黒田は、そういって、二人で飲んだ数杯ものコーヒー代を精算しながら、出口のウェルカムベルを鳴らして店を出た。


後書き

かなり長くなりますが、後書きにて、これまでの当方の足跡を記しておきたいと思います。
私の解析厨としての端緒になったこのタイトル……銀河漂流バイファムは、現実的に名作の誉れも高く、また、メカニカルデザインの大河原邦男さんも、ガンダム以外では、この作品のバイファムを好きなメカにあげてくれています(出典:日経MJ 2012年5月18日号/ちなみに他にAT(ボトムズ)、レイズナー(蒼き彗星レイズナー)を列挙)。1980年代中期の、日本サンライズ(現・(→サンライズ→)バンダイナムコフィルムワークス)の、ガンダム以外のロボットアニメとしては、46回、フル規格(1年/4クール)で走り抜けた奇跡の一本でもあります。
しかし、この作品には作画や物理的な瑕疵があまりに多く、それら一つ一つをつぶしていくようになっていったのが、私が大学生のころ。ファンになってしまった声優出身の歌手(笠原弘子嬢)のデビュー作であることも大きく後押ししてくれる結果となったのです。
前からドックに突っ込んだのに次に現れた時にはいつでも脱出できるような位置に変わっている、幼児用の防寒服の存在、疾走する車両から振り落とされてもかすり傷程度で済んでしまう肉体……。私が指摘した部分だけでも60項目以上に及ぶ、不可思議だったり、解析したくなる要素がてんこ盛りだったわけです。
しかし、最終回のケンツのどなりが私を含む多くのアニメーションファンを感動のるつぼに叩き込み、「君はス・テ・キ」が流れるエンディング、そしてラストカットの「Some Other Days」のとてつもない読了感。オープニングが全英語詞という奇抜さも特筆すべきものでした。
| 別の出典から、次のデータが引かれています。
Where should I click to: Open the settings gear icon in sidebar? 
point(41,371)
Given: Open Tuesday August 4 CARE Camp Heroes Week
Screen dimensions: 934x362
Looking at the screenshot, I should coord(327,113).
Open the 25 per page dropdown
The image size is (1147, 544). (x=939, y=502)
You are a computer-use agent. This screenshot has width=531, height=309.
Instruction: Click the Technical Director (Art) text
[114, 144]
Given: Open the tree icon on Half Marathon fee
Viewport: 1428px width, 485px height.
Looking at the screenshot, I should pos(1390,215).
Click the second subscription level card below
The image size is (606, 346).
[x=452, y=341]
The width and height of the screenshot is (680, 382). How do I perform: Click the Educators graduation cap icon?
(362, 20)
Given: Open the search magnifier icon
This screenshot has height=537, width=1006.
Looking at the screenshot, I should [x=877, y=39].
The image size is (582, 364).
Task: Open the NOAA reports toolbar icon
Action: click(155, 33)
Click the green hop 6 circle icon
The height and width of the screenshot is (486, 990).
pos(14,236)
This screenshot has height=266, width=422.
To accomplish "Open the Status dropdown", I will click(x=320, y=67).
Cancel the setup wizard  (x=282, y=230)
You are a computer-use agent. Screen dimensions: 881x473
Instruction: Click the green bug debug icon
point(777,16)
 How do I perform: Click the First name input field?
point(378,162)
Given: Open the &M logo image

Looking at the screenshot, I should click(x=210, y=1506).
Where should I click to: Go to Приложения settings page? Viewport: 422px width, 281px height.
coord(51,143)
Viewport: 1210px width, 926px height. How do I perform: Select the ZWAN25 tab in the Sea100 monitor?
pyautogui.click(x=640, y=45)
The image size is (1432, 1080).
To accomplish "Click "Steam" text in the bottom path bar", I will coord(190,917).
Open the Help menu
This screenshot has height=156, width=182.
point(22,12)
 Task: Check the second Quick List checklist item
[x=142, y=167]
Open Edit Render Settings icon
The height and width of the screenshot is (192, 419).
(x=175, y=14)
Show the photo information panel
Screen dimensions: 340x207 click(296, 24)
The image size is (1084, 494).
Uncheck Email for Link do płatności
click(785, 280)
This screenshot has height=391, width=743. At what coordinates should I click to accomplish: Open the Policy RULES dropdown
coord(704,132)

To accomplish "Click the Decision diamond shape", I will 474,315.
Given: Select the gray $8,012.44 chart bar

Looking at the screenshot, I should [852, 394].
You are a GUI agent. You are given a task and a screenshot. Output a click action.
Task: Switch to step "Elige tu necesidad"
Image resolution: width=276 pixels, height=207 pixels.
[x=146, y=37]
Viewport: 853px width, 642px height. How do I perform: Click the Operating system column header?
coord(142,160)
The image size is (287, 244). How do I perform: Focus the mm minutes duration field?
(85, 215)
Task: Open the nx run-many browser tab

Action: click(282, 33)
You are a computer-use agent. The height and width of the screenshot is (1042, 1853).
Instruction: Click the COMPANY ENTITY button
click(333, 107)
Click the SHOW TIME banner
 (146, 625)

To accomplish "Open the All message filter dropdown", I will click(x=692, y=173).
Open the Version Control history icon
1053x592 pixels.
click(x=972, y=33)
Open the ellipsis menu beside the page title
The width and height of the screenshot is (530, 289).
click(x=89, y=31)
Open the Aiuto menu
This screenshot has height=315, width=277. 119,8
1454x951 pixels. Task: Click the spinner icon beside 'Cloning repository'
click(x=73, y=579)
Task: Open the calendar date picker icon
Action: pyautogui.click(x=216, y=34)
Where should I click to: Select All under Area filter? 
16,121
当方が90年代からコツコツとしたためてきた、「銀河漂流 バイファム概論」は、文字数にすれば軽く5万字を越えるものにはなっていたものの、発表しようとまでは思っていませんでした。そもそも絵が絶望的で、確実にシーンのトレースや画像を使わざるを得ず、なにより、本にすることのハードルの高さが一番の理由です。
自分の分身に等しい黒田を主人公にした時に、私の青春時代……というほど大層なものではないが……に一つ所に傾注した足跡を残しておきたい、と思ったのがきっかけです。